Building Your Own Orchestration (It’s Simple)

import requests
from typing import List, Dict, Callable

class SimpleOrchestrator:
    """
    A minimal orchestration layer.
    This is all you need for most AI systems.
    """
    
    def __init__(self):
        self.tools = {}  # tool_name → (description, function)
    
    def register_tool(self, name: str, description: str, func: Callable):
        """Register a tool the model can call."""
        self.tools[name] = {
            "name": name,
            "description": description,
            "func": func,
        }
    
    def get_tools_spec(self) -> List[Dict]:
        """Get the function spec for the model."
        return [
            {
                "name": tool["name"],
                "description": tool["description"],
                "parameters": {},  # You'd add a schema here
            }
            for tool in self.tools.values()
        ]
    
    def execute_tool(self, tool_name: str, arguments: Dict):
        """Execute a tool with given arguments."""
        if tool_name not in self.tools:
            raise ValueError(f"Tool {tool_name} not found")
        
        return self.tools[tool_name]["func"](**arguments)

# Example: register a weather tool
weather_lookup = {
    "san_francisco": {"temp": 72, "condition": "foggy"},
    "london": {"temp": 55, "condition": "rainy"},
    "tokyo": {"temp": 80, "condition": "sunny"},
}

def get_weather(city: str):
    return weather_lookup.get(city.lower(), {"error": "City not found"})

orch = SimpleOrchestrator()
orch.register_tool("get_weather", "Get weather for a city", get_weather)

# Now pass the tools to the model. The model will call them.
tools_spec = orchestrator.get_tools_spec()

# This is LangChain's FunctionCallingAgent, minus 37 dependencies.
# No framework is needed. You're writing function call logic with 10 lines of code.
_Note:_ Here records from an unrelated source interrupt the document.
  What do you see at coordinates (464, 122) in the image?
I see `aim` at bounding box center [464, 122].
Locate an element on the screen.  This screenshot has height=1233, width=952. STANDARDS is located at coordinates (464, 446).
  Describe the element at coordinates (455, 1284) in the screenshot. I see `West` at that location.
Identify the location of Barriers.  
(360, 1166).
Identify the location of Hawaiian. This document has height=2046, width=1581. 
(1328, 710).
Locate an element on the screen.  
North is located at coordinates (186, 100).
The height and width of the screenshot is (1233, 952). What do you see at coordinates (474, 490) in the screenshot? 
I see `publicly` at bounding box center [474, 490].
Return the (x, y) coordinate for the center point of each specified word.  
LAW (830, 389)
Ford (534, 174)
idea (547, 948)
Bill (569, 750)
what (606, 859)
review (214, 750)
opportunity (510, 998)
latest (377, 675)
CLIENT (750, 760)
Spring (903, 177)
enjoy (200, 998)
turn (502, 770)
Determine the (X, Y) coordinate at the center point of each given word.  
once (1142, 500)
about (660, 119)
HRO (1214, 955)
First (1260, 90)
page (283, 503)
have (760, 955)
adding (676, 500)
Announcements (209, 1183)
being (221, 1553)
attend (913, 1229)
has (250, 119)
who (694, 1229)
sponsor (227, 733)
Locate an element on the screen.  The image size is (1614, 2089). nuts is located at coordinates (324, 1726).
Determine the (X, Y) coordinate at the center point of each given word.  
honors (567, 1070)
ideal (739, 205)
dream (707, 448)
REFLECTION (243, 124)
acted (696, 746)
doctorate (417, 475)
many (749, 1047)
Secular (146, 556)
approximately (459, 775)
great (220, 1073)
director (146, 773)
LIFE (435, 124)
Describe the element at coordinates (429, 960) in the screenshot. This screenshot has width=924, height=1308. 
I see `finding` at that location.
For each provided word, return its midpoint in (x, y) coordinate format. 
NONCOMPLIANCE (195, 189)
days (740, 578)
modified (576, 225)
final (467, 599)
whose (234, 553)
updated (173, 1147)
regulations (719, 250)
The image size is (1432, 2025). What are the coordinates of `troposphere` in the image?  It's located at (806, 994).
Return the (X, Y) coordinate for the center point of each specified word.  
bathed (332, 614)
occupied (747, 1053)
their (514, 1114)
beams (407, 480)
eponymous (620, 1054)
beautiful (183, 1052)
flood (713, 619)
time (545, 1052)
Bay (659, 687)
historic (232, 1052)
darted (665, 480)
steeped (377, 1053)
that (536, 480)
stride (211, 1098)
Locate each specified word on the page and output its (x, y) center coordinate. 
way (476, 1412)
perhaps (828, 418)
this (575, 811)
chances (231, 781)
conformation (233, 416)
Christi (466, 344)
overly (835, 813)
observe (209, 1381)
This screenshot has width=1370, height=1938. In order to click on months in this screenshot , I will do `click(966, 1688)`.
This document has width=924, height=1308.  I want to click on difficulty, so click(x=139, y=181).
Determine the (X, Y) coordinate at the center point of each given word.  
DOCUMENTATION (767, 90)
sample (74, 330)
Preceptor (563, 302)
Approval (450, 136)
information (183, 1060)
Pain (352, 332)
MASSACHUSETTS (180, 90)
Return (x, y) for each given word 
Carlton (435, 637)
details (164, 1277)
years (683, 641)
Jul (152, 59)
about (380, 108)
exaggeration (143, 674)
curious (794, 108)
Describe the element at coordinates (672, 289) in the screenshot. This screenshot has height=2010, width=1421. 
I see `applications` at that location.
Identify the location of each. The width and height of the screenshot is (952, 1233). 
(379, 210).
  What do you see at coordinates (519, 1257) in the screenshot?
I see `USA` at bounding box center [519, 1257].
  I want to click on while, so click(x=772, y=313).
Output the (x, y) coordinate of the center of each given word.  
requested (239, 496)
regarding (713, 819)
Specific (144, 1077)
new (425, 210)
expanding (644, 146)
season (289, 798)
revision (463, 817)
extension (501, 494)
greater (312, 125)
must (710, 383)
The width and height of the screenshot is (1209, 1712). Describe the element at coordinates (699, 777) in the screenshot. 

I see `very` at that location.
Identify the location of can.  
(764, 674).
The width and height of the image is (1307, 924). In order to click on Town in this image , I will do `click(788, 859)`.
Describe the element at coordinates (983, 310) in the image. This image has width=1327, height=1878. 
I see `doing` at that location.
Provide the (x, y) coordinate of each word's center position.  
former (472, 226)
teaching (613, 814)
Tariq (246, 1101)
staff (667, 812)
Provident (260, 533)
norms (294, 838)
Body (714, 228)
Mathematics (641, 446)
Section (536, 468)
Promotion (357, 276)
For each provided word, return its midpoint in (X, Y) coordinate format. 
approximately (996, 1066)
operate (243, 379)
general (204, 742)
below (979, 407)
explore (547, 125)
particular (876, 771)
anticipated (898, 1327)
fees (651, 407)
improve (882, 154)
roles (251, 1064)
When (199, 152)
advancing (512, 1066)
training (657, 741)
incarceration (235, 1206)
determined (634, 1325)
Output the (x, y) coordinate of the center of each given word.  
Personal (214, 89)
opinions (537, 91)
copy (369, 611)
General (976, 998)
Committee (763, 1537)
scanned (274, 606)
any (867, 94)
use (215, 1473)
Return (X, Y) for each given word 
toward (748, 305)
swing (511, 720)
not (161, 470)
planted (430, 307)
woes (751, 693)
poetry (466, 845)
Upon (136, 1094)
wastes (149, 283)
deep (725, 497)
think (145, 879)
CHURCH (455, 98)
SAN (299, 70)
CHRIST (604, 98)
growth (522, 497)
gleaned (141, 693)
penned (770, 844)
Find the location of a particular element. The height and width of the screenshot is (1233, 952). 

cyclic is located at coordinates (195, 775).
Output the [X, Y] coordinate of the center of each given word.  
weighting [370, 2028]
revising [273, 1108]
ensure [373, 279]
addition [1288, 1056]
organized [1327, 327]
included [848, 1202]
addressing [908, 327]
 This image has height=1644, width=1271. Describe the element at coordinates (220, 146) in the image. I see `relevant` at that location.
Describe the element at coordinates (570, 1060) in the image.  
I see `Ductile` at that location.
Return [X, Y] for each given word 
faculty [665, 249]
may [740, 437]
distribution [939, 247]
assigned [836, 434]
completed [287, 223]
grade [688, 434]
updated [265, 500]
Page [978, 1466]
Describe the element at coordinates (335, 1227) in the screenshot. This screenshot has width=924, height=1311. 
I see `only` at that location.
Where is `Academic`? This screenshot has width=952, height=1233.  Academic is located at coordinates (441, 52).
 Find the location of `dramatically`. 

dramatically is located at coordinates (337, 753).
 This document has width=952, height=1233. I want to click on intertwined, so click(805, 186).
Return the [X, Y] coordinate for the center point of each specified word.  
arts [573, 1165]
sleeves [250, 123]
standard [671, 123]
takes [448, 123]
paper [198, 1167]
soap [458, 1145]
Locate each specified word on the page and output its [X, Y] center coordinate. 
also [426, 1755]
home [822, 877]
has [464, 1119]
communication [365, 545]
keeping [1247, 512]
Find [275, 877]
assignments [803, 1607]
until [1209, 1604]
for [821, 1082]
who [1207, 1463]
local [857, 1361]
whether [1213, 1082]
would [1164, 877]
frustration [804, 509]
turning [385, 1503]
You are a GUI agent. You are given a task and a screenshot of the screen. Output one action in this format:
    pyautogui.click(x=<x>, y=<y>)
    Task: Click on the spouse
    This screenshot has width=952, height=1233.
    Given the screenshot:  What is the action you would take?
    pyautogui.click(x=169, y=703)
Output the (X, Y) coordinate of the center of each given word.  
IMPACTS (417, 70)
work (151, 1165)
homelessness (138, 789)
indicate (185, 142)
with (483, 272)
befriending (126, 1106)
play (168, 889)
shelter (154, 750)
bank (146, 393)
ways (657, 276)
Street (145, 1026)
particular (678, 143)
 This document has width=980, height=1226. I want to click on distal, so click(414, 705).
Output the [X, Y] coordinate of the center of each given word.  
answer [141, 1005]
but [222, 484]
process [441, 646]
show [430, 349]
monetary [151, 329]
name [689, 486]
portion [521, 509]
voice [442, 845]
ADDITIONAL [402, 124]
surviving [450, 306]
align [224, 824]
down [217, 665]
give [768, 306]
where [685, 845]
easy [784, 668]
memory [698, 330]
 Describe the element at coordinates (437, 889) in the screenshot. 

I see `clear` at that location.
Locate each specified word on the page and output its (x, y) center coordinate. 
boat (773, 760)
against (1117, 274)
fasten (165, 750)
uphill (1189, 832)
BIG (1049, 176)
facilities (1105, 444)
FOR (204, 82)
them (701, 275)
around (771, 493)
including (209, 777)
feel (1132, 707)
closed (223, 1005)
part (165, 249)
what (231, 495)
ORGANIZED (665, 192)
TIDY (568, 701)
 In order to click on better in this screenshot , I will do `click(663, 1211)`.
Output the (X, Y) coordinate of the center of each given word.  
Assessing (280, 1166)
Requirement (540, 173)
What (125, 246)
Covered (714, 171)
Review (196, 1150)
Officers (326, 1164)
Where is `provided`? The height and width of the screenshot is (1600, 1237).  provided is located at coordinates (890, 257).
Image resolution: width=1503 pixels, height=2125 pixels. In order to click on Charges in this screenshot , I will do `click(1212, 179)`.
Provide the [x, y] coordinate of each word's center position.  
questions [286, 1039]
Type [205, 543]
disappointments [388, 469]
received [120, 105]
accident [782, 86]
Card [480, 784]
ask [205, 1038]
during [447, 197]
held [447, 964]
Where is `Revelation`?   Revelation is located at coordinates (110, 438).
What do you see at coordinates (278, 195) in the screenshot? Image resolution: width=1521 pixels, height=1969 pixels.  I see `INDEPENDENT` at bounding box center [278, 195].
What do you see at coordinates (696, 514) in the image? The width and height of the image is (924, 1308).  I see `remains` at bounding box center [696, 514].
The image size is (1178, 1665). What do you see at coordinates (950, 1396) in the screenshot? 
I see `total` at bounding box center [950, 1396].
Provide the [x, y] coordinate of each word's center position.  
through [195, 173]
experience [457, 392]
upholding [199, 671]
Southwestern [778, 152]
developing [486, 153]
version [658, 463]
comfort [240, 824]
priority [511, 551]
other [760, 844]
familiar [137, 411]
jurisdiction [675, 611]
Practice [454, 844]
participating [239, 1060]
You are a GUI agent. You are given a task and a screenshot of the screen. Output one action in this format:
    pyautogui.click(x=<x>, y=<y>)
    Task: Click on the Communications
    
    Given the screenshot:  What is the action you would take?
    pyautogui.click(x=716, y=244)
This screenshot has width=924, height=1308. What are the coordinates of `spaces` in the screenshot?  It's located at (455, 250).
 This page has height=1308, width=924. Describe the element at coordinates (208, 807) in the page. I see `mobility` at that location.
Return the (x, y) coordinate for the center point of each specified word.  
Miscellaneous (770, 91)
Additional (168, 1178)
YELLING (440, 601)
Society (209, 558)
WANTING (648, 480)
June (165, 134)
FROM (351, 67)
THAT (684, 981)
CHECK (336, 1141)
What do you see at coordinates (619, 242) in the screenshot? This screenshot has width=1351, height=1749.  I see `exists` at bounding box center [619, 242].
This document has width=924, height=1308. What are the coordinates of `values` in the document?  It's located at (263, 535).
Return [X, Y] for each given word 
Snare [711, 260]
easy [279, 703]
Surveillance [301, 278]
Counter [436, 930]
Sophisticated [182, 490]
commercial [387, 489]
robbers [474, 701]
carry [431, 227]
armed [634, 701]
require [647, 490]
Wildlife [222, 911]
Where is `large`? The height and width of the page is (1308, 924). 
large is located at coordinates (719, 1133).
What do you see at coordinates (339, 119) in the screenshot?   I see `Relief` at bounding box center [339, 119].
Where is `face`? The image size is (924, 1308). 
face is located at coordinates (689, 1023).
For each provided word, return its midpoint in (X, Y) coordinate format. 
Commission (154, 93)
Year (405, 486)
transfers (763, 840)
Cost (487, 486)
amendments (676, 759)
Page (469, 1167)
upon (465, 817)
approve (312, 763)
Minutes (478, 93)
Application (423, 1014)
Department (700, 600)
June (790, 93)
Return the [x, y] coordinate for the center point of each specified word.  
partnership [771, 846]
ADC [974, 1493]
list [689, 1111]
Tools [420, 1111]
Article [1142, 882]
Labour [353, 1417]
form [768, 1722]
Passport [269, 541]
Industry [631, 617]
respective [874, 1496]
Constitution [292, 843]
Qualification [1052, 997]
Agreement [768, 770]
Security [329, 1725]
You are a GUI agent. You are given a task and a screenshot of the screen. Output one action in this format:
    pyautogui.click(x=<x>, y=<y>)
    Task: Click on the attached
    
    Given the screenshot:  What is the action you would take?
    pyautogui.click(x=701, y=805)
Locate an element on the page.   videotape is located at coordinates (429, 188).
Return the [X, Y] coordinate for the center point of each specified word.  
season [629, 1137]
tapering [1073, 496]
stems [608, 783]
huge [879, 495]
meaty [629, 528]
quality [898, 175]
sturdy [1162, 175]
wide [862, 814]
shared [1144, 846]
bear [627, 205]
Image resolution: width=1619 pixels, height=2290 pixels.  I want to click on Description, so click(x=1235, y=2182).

When Frameworks Are Worth It

"""
Use a framework when:

1. You're prototyping: frameworks let you move fast
2. You need the ecosystem: LangChain's tool integrations are real
3. Your team has no AI experience: frameworks provide structure
4. You're doing something the framework already solves for

Don't use a framework when:

1. You're in production: build your own orchestration
2. You need performance: extra layers cost latency
3. You need control: frameworks hide complexity you need to understand
4. You're building a core business component: frameworks lock you in

Build your own. Test it. Keep it simple. Frameworks are for exploration, not production.
"""

DSPy: The Framework That’s Actually Useful

DSPy (from Stanford) is different because it doesn’t just orchestrate — it OPTIMIZES. It finds the best prompt structure and parameters automatically.

"""
DSPy (Declarative Self-improving Python):
- Define the task as a function (not a prompt)
- DSPy optimizes the prompt automatically
- It "compiles" your function into an optimized prompt
- No more hand-tuning prompts

Example:
    class QA(dspy.Signature):
        """Answer questions based on context."""
        context = dspy.InputField()
        question = dspy.InputField()
        answer = dspy.OutputField()
    
    qna = dspy.Predict(QA)
    
    # DSPy optimizes the prompt for this signature to maximize accuracy
    # You don't write the prompt. DSPy generates and tunes it.

When to use DSPy:
- You have a small dataset you can optimize on
- You need consistent output quality across many inputs
- You're tired of prompt engineering

When NOT to use DSPy:
- Your task doesn't have an optimization objective
- You need human-readable prompts (DSPy-generated prompts are opaque)
- You're doing real-time tasks where compilation is too slow
"""

Summary

Orchestration frameworks:

Build your own orchestration for production. Use frameworks for prototyping. The code is simpler than you think.